Wiecznie nabzdyczona główna bohaterka, która zdradziwszy, ciągle sztorcuje ukochanego bardzo drażni. Bo dlaczego on w ogóle ma pretensje? Przecież ona czuje się samotna. Zachowanie owego gościa, policjanta, kompletnie niewiarygodnie. Miota się jak nastoletnia dziewoja. Pierwsze dwa odcinki bardzo dobre, potem się posypało. Tennant świetny. Ładne zielone pagórki. Nie zobaczysz, nic nie stracisz.
Cóż. Winien był mąż. Wiedząc, że żona go zdradza, zagroził, że nigdy nie dostanie dzieci, potem zaaplikował im i żonie insulinę, na końcu sobie, a że miał ją w sobie krócej, przeżył. Przed tym jednak zadzwonił do matki, która zeznała to na policji. Zatem bez sensacji.
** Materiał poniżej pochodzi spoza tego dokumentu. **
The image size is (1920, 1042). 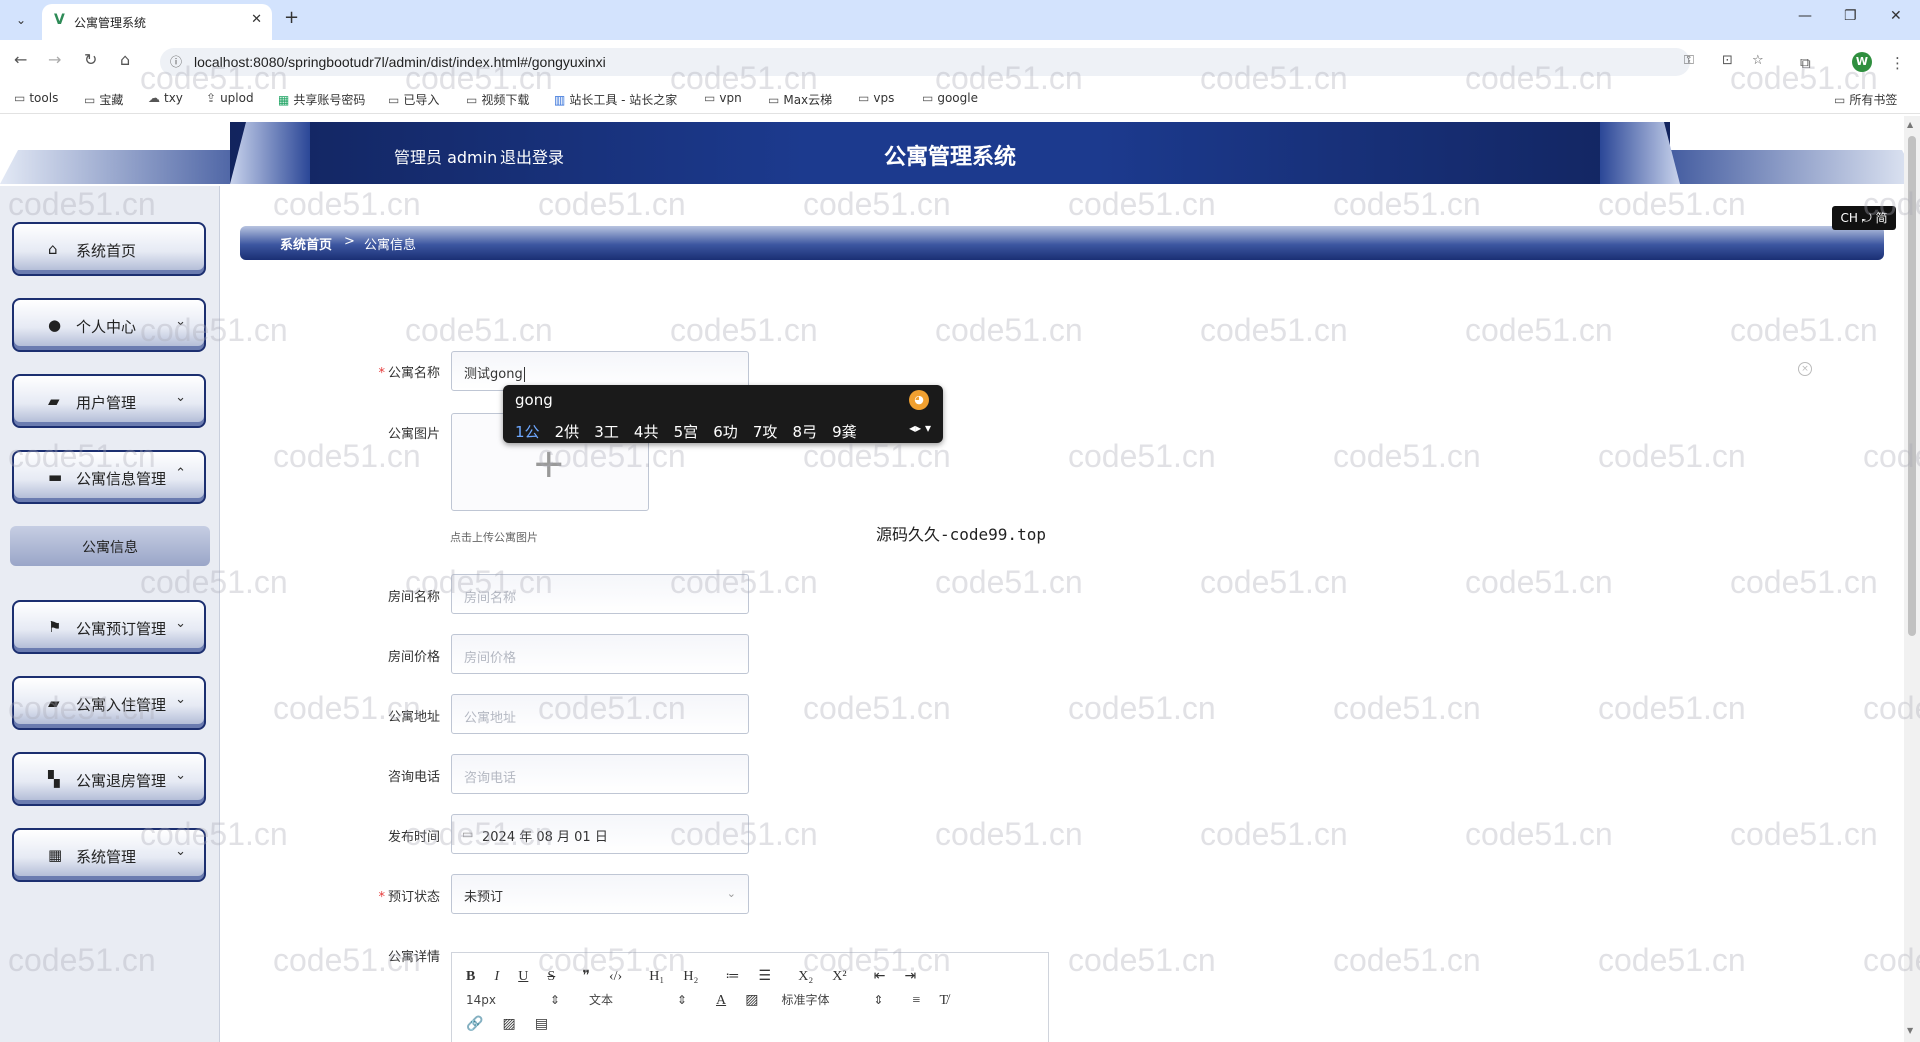 What do you see at coordinates (125, 60) in the screenshot?
I see `home-nav-icon: ⌂` at bounding box center [125, 60].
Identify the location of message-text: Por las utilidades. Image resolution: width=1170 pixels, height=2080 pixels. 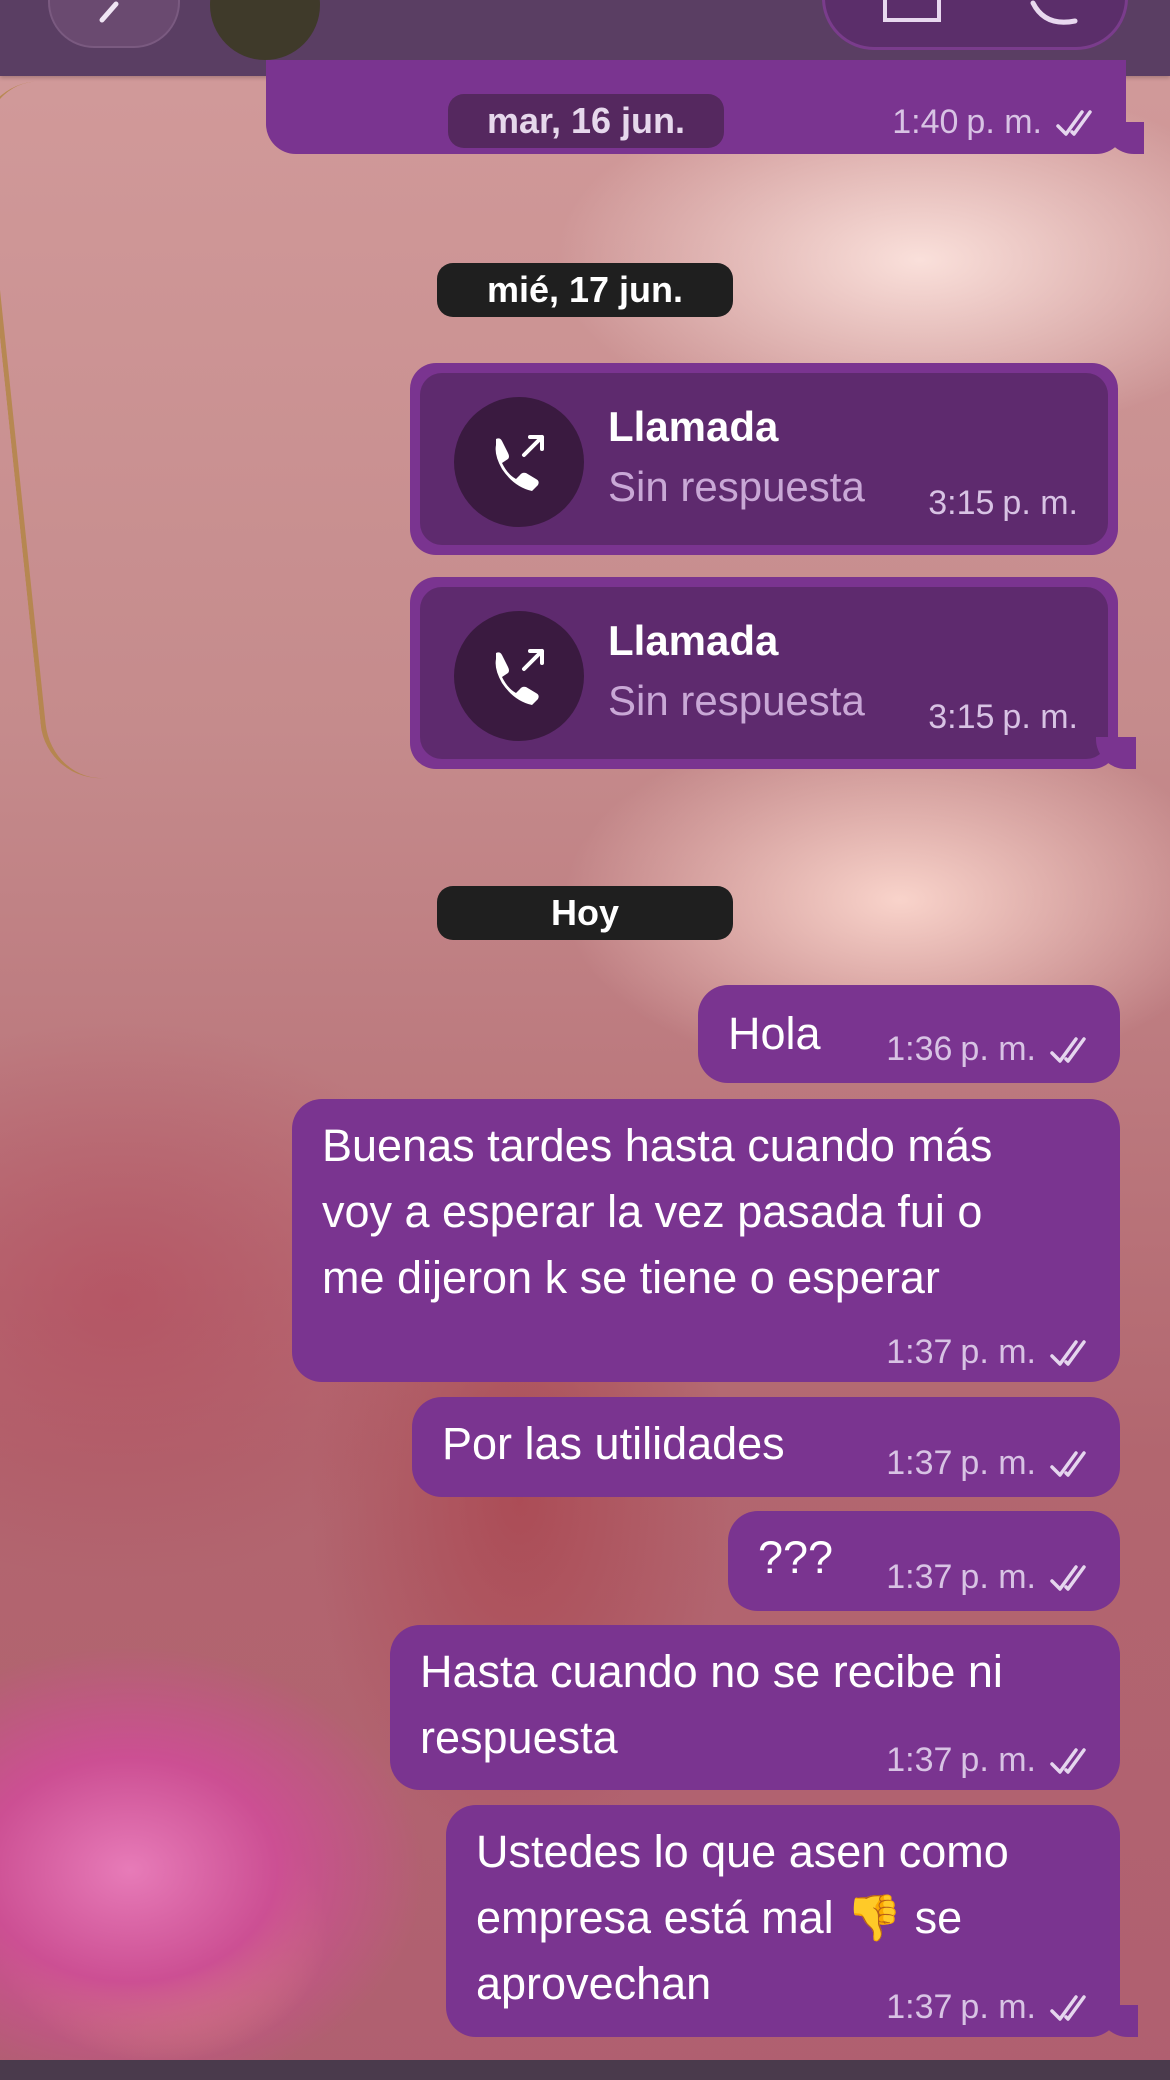
(614, 1444).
Prosta oczywistość.
Jego żona go nie zdradzała, zabił ją po tym, jak dowiedział się, że ona zamierza się z nim rozwieść.
nazbyt kobiecy? a co, za mało facetów? za mało big-dick energy?
Serial nie jest powalający, ale to nie kobiety w nim są problemem a średnie ułożenie chronologii w scenariuszu.